What you should do:
Sort through the listing below and keep each line with the word "Allied". Copy those.

Source records:
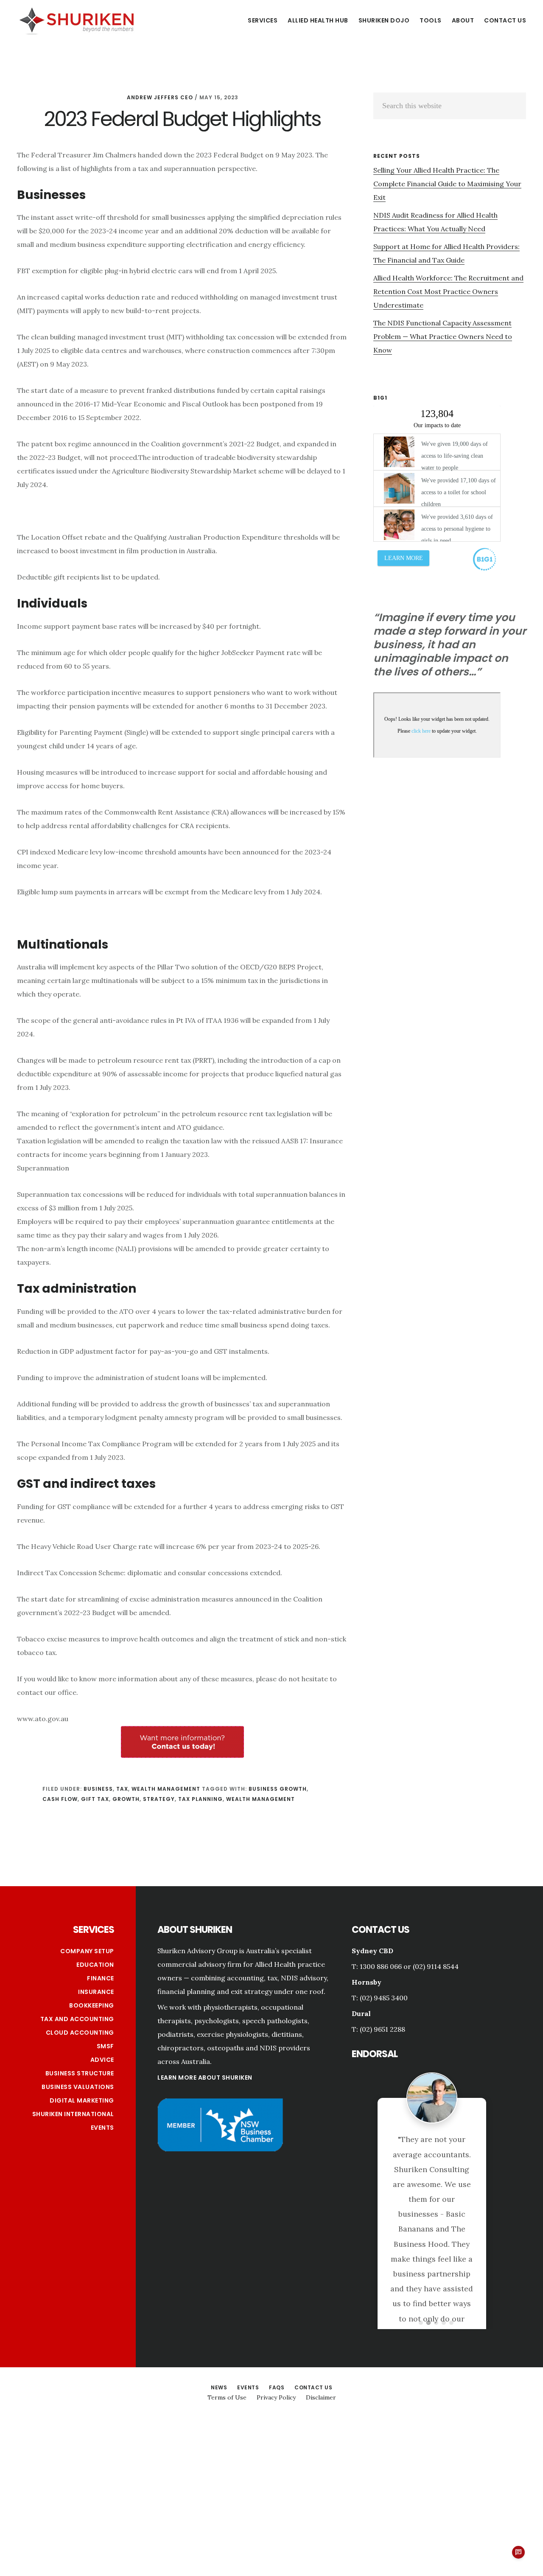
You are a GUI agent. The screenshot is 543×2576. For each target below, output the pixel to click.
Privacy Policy (276, 2304)
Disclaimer (321, 2304)
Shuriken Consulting (76, 20)
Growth (126, 1799)
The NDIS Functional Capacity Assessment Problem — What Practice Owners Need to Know (442, 336)
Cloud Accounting (80, 2032)
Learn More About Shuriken (204, 2077)
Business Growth (278, 1788)
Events (102, 2127)
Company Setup (87, 1951)
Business (98, 1788)
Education (95, 1964)
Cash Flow (60, 1799)
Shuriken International (73, 2114)
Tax (122, 1788)
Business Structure (79, 2073)
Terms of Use (226, 2304)
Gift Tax (95, 1799)
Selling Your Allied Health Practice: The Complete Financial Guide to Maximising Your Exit (447, 184)
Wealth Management (166, 1788)
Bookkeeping (91, 2005)
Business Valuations (78, 2087)
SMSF (105, 2046)
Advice (102, 2059)
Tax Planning (200, 1799)
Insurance (96, 1992)
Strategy (159, 1799)
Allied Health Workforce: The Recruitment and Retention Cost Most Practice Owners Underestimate (448, 291)
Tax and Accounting (77, 2019)
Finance (100, 1978)
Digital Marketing (82, 2100)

Solved exercise:
Selling Your Allied Health Practice: The Complete Financial Guide to Maximising Your Exit (447, 184)
Allied Health Workforce: The Recruitment and Retention Cost Most Practice Owners Underestimate (448, 291)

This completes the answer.